Di certo le coperture indicate consistono in nuove entrate tributarie e nuovi tagli di spesa: "
Le coperture della prossima manovra arriveranno oltre che dagli spazi di deficit [appunto
] anche da 3,5 miliardi di tagli di spesa, compreso il miliardo l'anno a carico dei ministeri con la nuova spending review, e per 5,1 miliardi da nuove entrate, rappresentate da "misure allo studio che mirano a ridurre l'evasione di alcune imposte, in particolare le indirette". È quanto si legge nel documento, con tabella allegata, consegnato dal ministro dell'Economia Pier Carlo Padoan alle commissioni Bilancio in vista dell'audizione sulla nota di aggiornamento al Def".
Di quanto poi
queste coperture eccedano il "costo" delle misure supply side (only) adottande, lo si deve appunto desumere dai calcoli deduttivi fatti sulla tabella sopra riportata: e tali calcoli sono basati su stime del PIL relative ad una
crescita non acquisita per il 2017 e, certamente, solo ipotizzata per il 2018 (tanto più che non la si può ritenere strutturale, ed è quindi soggetta alle variazioni congiunturali per il prossimo anno).

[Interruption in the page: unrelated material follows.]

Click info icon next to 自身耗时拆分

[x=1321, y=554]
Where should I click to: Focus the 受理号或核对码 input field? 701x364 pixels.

9. Ce n'è abbastanza perché
la Commissione non sia d'accordo su tutta l'ipotesi: magari il clima pre-elettorale italiano, e le ragioni della paventata instabilità italiana ai fini del "rilancio" riformatore de L€uropa, le faranno chiudere un occhio. Ma le difficoltà di maggioranza della Merkel e il peso decisivo assunto dai "liberali" tedeschi - ultrazionalisti e ultra-austeri in fatto di politiche economiche...da imporre agli altri, PIGS-, non renderanno facili le cose.
Tanto è nevralgica questa difficile dialettica con la Commissione che occorre rammentare che Padoan aveva dichiarato, a febbraio 2017, in vista della manovrina correttiva (poi puntualmente adottata):
Padoan contro l'Ue: "La procedura d'infrazione mina la nostra sovranità economica"
9.1. Ed infatti,
l'Istat stesso considera, pur con tutta la buona volontà che lo contraddistingue,
acquisita, allo stato, una crescita dell'1,2% del PIL, e per il resto aggiunge delle (mere) "prospettive favorevoli" (cioè qualcosa che alla Commissione pare per definizione insufficiente):
"
Le prospettive di crescita per i prossimi mesi appaiono in Italia "favorevoli" afferma il presidente dell'Istat, Giorgio Alleva, parlando di "segnali di miglioramento dell'economia", trainata anche dalla domanda di investimenti in macchine e attrezzature [che abbiamo visto a quale traiettoria di crescita necessariamente corrisponda],
"attesa crescere ad un ritmo superiore a quello osservato nel secondo trimestre dell'anno"...
Tuttavia, poi precisa, con solo un po' di wishful thinking, e gettando il cuore oltre l'ostacolo sulle conclusioni finali: "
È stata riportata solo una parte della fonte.